The company calls itself the first autonomous drone, but at least two otherdrone companies at CES claim to do the same thing. Regardless, during my trial the Hexo+ worked well, all while having an extremely simple interface for capturing aerial footage.

According to Hexo+, the device, which has a six propeller design for extra stability, can fly for 15 minutes at a time on one charge, operate at an altitude of up to 16,000 feet (it works on mountains, in other words), and travel at a maximum speed of 45 miles per hour (I maxed out at far slower than that on the bike). It has been in development since 2013, raised $1.3 million on Kickstarter in 2014, and it's finally shipping.

The drone did everything it was told: It took the exact aerial photos of me I commanded, and followed me around a giant, open field as I fled from it on the bike.
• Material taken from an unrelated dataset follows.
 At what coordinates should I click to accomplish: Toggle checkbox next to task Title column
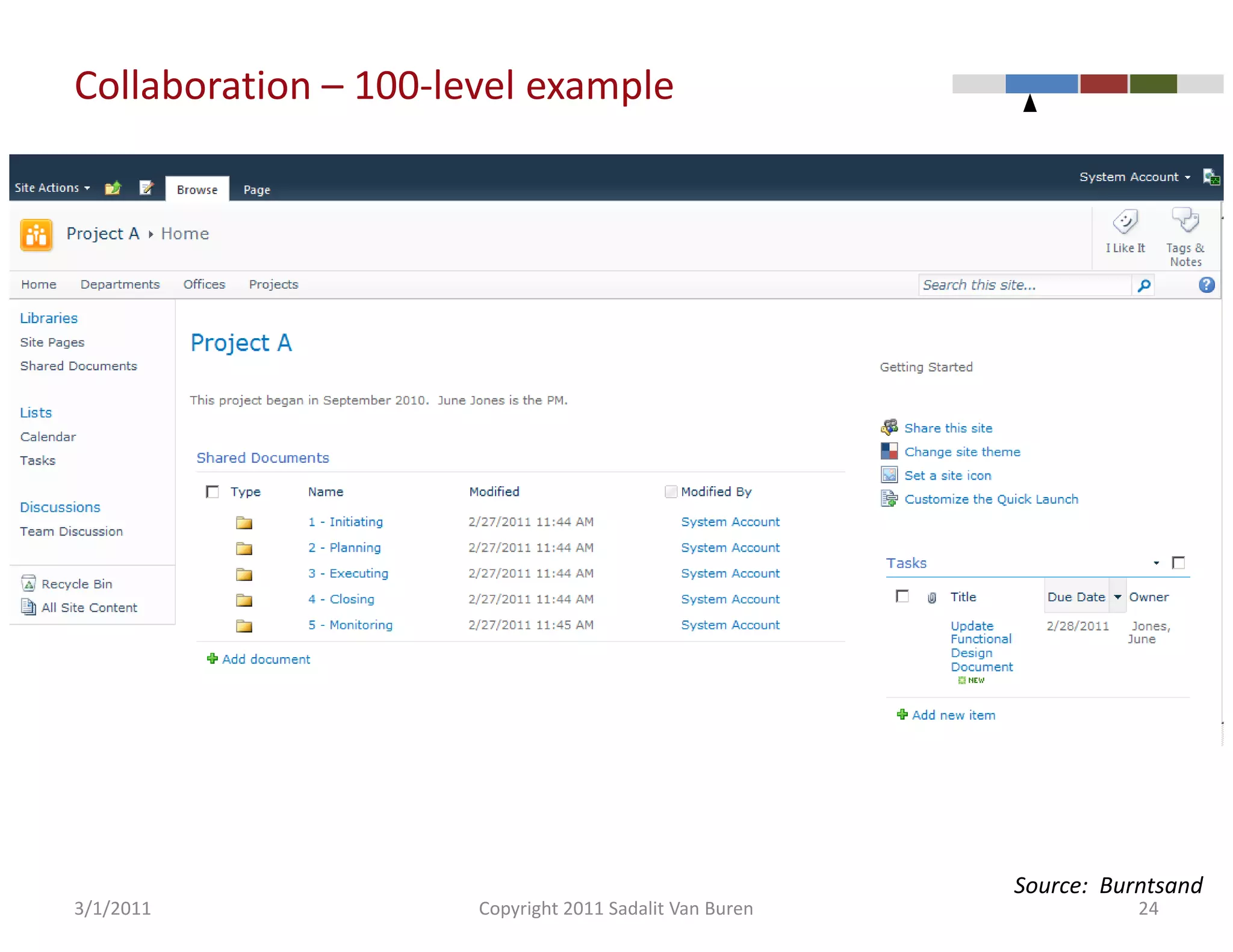click(x=902, y=596)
You are looking at some of the footage I took from above before and during my bike ride. For on-bike footage, I pre-programmed the drone to follow me and then put the phone in my bag as I rode.

"Five years ago, being able to get a shot from the sky doing a 360 around you would have been very complicated," Hexo+ representative Lug Giroud said. "Now with an app, you need no skill. It just does it—and you look cool on Facebook."

The company says the drone has built-in safety features: If it goes too far, it will automatically return to you. If it's low on battery it will slowly land itself before the battery runs out, and the app also has an easy-to-access emergency stop button that works by pushing down on the screen in case an unexpected obstacle arises.

At $1,349.00, the drone isn't cheap, but Giroud said the drone—particularly its remote feature allowing it to follow others—will be extremely useful for low-budget film companies to get incredible shots without paying for pricier technology.